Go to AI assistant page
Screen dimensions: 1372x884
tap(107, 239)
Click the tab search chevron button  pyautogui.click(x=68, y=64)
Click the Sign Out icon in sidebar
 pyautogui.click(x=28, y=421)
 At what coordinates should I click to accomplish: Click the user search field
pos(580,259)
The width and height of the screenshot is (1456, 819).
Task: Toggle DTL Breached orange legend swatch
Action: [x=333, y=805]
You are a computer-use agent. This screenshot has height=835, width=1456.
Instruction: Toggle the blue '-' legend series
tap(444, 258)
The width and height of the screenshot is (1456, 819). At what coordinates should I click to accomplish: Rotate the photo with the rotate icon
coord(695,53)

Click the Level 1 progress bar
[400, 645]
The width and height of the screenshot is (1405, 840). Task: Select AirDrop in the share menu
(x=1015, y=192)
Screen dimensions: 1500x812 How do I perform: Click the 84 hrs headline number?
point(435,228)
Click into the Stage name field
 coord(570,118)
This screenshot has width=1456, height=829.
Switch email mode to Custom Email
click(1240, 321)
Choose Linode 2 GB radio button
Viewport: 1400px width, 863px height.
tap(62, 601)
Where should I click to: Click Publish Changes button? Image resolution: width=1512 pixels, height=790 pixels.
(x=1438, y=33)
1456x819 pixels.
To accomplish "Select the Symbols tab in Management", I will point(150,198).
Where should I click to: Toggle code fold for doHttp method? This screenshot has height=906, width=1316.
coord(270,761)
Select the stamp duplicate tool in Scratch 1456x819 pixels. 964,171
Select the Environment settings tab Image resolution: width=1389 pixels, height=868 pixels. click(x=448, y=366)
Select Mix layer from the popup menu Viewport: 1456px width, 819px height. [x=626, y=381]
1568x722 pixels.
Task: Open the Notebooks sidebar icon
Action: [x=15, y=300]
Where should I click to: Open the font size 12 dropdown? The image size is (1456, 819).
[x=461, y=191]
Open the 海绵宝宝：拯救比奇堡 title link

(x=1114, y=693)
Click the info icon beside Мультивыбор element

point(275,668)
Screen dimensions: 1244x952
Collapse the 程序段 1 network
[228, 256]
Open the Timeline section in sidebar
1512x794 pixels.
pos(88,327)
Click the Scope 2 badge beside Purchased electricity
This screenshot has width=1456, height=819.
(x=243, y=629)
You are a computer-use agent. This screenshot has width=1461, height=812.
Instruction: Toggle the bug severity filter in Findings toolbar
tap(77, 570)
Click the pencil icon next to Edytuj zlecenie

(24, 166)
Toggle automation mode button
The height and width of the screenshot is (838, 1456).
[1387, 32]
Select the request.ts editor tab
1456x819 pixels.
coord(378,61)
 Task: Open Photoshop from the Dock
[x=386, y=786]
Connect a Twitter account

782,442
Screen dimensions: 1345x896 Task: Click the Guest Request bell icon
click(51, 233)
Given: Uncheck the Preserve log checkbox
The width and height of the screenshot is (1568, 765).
____
• Problem description
Return the material in full, restating each entry word for word.

• Answer
Go to AI assistant page
Screen dimensions: 1372x884
tap(107, 239)
Click the tab search chevron button  pyautogui.click(x=68, y=64)
Click the Sign Out icon in sidebar
 pyautogui.click(x=28, y=421)
 At what coordinates should I click to accomplish: Click the user search field
pos(580,259)
The width and height of the screenshot is (1456, 819).
Task: Toggle DTL Breached orange legend swatch
Action: [x=333, y=805]
You are a computer-use agent. This screenshot has height=835, width=1456.
Instruction: Toggle the blue '-' legend series
tap(444, 258)
The width and height of the screenshot is (1456, 819). At what coordinates should I click to accomplish: Rotate the photo with the rotate icon
coord(695,53)

Click the Level 1 progress bar
[400, 645]
The width and height of the screenshot is (1405, 840). Task: Select AirDrop in the share menu
(x=1015, y=192)
Screen dimensions: 1500x812 How do I perform: Click the 84 hrs headline number?
point(435,228)
Click into the Stage name field
 coord(570,118)
This screenshot has width=1456, height=829.
Switch email mode to Custom Email
click(1240, 321)
Choose Linode 2 GB radio button
Viewport: 1400px width, 863px height.
tap(62, 601)
Where should I click to: Click Publish Changes button? Image resolution: width=1512 pixels, height=790 pixels.
(x=1438, y=33)
1456x819 pixels.
To accomplish "Select the Symbols tab in Management", I will point(150,198).
Where should I click to: Toggle code fold for doHttp method? This screenshot has height=906, width=1316.
coord(270,761)
Select the stamp duplicate tool in Scratch 1456x819 pixels. 964,171
Select the Environment settings tab Image resolution: width=1389 pixels, height=868 pixels. click(x=448, y=366)
Select Mix layer from the popup menu Viewport: 1456px width, 819px height. [x=626, y=381]
1568x722 pixels.
Task: Open the Notebooks sidebar icon
Action: [x=15, y=300]
Where should I click to: Open the font size 12 dropdown? The image size is (1456, 819).
[x=461, y=191]
Open the 海绵宝宝：拯救比奇堡 title link

(x=1114, y=693)
Click the info icon beside Мультивыбор element

point(275,668)
Screen dimensions: 1244x952
Collapse the 程序段 1 network
[228, 256]
Open the Timeline section in sidebar
1512x794 pixels.
pos(88,327)
Click the Scope 2 badge beside Purchased electricity
This screenshot has width=1456, height=819.
(x=243, y=629)
You are a computer-use agent. This screenshot has width=1461, height=812.
Instruction: Toggle the bug severity filter in Findings toolbar
tap(77, 570)
Click the pencil icon next to Edytuj zlecenie

(24, 166)
Toggle automation mode button
The height and width of the screenshot is (838, 1456).
[1387, 32]
Select the request.ts editor tab
1456x819 pixels.
coord(378,61)
 Task: Open Photoshop from the Dock
[x=386, y=786]
Connect a Twitter account

782,442
Screen dimensions: 1345x896 Task: Click the Guest Request bell icon
click(51, 233)
Given: Uncheck the Preserve log checkbox
The width and height of the screenshot is (1568, 765).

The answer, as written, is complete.